AIM A:
Answer these questions about the memory allocation post, one answer per line, marked (i), (ii) and (iii):
(i) What should happen if mem_list is given a high enough number and the arbitrary size section is commented out?
(ii) What does the post say about how the program runs once it pages to the swap file?
(iii) In what stage is the main program that uses this memory allocation scheme?
AIM B:
Summarize the memory allocation post in two sentences.
AIM C:
Write the next part of the memory allocation post, starting after its final sentence.

DOCUMENT EXCERPT:
/---

Of course after the appropriate amount of memory is allocated, I do my processing with it, and then dispose of it afterwards. Of course, too, it can be refined, but hopefully it'll give you a good start. If you give mem_list a high enough number and comment out the arbitrary size section you should see it go until you run out of system memory. But like I've noticed in testing too, paging to swap file makes it run like a old dog (and you're paging your work to disk ANYWAY), so it's best to try to find an arbitrary value that will stick to memory in most systems. Unfortunately, there's no way to find out how much real memory there is or whether you're going to swap file or not. (also I'll remove any reference to "segments" in the final version - the main program that uses this memory allocation scheme is in alpha 3)

Hope this helps start you on the way to an idea or two.

\---

(Raw records)
/---

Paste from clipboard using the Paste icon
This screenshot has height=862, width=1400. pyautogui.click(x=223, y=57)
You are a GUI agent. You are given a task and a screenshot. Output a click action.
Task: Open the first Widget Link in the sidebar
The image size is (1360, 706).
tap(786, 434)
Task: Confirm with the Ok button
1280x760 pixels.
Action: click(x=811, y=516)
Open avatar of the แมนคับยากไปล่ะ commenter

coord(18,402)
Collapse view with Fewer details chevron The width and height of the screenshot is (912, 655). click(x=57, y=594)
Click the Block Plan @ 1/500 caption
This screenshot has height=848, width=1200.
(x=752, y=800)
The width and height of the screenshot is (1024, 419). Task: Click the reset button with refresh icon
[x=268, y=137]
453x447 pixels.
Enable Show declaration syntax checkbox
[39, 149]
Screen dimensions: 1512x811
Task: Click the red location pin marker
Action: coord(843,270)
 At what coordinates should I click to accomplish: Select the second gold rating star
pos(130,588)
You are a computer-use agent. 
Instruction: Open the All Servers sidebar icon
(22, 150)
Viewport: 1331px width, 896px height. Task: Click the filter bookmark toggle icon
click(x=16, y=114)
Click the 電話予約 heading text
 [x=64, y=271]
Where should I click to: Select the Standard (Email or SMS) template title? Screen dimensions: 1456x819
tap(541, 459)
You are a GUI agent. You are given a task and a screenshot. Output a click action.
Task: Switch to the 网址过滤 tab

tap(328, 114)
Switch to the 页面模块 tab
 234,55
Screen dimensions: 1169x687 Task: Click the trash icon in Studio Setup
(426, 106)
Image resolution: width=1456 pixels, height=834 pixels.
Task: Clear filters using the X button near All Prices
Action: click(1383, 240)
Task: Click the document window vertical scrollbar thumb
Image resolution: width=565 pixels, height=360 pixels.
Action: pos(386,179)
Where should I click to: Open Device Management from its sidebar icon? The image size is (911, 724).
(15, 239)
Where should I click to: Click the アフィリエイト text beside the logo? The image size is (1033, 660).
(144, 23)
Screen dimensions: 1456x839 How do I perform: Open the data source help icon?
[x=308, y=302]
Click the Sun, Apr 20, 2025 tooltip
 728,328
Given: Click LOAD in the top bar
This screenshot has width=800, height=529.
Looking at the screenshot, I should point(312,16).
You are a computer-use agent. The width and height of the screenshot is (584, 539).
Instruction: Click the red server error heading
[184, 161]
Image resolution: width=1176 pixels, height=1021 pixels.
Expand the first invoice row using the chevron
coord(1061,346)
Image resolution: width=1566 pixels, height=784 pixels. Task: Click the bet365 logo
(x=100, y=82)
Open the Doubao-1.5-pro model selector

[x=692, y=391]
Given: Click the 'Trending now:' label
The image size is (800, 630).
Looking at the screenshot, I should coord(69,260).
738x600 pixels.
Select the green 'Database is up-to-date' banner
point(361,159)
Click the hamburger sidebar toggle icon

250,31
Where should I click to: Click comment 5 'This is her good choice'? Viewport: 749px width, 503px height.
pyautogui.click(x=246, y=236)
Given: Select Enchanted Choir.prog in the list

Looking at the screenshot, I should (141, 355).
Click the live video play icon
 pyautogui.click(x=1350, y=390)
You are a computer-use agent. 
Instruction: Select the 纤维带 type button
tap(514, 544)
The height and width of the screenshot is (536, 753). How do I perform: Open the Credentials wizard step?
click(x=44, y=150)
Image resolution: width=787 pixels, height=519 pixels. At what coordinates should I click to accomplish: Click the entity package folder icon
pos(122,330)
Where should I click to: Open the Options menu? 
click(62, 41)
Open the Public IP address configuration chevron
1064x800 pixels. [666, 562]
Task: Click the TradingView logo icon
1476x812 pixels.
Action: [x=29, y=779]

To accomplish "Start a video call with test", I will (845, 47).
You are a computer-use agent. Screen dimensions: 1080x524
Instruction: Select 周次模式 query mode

\---

RESULT A:
(i) It should keep going until the system runs out of memory.
(ii) It runs like an old dog.
(iii) It is in alpha 3.

RESULT B:
The writer allocates the memory, processes with it and then disposes of it. Because paging to the swap file makes the program very slow and there is no way to learn how much real memory a system has, the writer advises choosing an arbitrary value that will stay in memory on most systems.

RESULT C:
Thanks a lot Glenn! Good to know that there are other people programming memory-intensive things :)
I'll try to integrate a memory limit then, and post back if further questions arise.
 
Alright, I'm sure someone can try to help answer them if I can't.

Meanwhile, I ran a quick test on the program I posted here with the memory collar removed ("if mem_allocated >= (upperlimit * 1024 * 1024) then") and the number of work units set to a very high number. Net result is that it only stops when the memory maximum is hit.

Actually it illustrates what I was trying to get at exactly. Amount of memory available can even vary between executions, which was what the rough thing was to figure out, even with having that knowledge of the exception.

Run #1: 1,919,156,224 bytes
Run #2: 1,918,369,792 bytes
Run #3: 1,918,894,080 bytes
Run #4: 1,919,156,224 bytes

And this is a memory variance between different executions.
 
Hey, I just found something VERY interesting on the net:

"Virtual Address Space",

Which says that if not "4GT RAM Tuning" is enabled, only the lower 2 GB of Virtual Memory are available to the user process.

Seems like an answer to my original problem, the "out of memory" exception!
 
Status
Not open for further replies.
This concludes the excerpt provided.